Harnessing the rich nonlinear dynamics of highly deformable materials has the potential to unlock the next generation of functional smart materials and devices. However, unlocking such potential requires effective strategies to spatially engineer material architectures within the nonlinear dynamic regime. Here we introduce an inverse-design framework to discover flexible mechanical metamaterials with a target nonlinear dynamic response. The desired dynamic task is encoded via optimal tuning of the full-scale metamaterial geometry through an inverse-design approach powered by a fully differentiable simulation environment. By deploying such a strategy, mechanical metamaterials are tailored for energy focusing, energy splitting, dynamic protection and nonlinear motion conversion. Furthermore, our design framework can be expanded to automatically discover reprogrammable architectures capable of switching between different dynamic tasks. For instance, we encode two strongly competing tasks—energy focusing and dynamic protection—within a single architecture, using static precompression to switch between these behaviours. The discovered designs are physically realized and experimentally tested, demonstrating the robustness of the engineered tasks. Our approach opens an untapped avenue towards designer materials with tailored robotic-like reprogrammable functionalities.

利用高度可变形材料的丰富非线性动力学有可能解锁下一代功能性智能材料和设备。
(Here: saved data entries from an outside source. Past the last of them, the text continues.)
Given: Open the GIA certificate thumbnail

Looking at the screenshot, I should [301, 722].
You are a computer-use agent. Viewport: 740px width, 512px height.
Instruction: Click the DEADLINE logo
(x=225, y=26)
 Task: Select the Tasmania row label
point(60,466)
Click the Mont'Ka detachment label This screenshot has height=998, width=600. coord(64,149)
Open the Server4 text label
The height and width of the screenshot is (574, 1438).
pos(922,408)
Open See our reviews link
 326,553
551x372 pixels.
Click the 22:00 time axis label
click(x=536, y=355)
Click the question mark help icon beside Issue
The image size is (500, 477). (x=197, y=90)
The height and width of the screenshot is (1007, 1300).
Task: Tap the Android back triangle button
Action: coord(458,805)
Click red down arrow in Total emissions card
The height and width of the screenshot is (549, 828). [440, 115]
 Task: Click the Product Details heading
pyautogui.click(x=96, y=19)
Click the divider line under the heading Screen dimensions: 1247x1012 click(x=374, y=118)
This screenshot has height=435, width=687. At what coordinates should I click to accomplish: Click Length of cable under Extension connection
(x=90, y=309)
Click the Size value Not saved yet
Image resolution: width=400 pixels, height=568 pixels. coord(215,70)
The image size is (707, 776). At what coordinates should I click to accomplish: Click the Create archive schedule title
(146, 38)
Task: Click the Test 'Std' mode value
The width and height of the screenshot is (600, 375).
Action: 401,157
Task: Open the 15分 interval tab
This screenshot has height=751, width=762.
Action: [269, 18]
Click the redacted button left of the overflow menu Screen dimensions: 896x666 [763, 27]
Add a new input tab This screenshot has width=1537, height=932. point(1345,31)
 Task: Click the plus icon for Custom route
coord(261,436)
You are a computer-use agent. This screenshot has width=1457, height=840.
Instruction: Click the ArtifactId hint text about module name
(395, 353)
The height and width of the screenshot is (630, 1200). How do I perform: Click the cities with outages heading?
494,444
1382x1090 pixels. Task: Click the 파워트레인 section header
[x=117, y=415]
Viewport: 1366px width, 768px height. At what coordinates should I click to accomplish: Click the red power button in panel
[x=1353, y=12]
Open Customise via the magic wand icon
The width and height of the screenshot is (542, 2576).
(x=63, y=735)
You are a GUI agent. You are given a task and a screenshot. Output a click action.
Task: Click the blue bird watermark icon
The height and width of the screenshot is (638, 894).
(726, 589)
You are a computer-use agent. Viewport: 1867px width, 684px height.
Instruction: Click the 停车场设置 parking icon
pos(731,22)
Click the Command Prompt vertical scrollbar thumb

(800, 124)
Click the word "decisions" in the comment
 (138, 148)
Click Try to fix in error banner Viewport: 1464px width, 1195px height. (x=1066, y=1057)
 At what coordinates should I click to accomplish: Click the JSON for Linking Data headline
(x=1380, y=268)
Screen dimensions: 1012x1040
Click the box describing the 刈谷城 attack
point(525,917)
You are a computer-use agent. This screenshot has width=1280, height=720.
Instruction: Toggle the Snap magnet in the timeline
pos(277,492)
然而，要释放这种潜力，需要有效的策略在非线性动力学范围内对材料架构进行空间工程设计。在这里，我们介绍了一个逆向设计框架，以发现具有目标非线性动态响应的柔性机械超材料。通过由完全可微分仿真环境提供支持的逆向设计方法，通过对全尺寸超材料几何结构进行最佳调整，对所需的动态任务进行编码。通过部署这样的策略，机械超材料被定制用于能量聚焦、能量分配、动态保护和非线性运动转换。此外，我们的设计框架可以扩展为自动发现能够在不同动态任务之间切换的可重新编程架构。例如，我们在单个架构中编码了两个相互竞争的任务——能量聚焦和动态保护——使用静态预压缩在这些行为之间切换。发现的设计经过物理实现和实验测试，证明了工程任务的稳健性。我们的方法为具有类似机器人的定制可重新编程功能的设计师材料开辟了一条尚未开发的途径。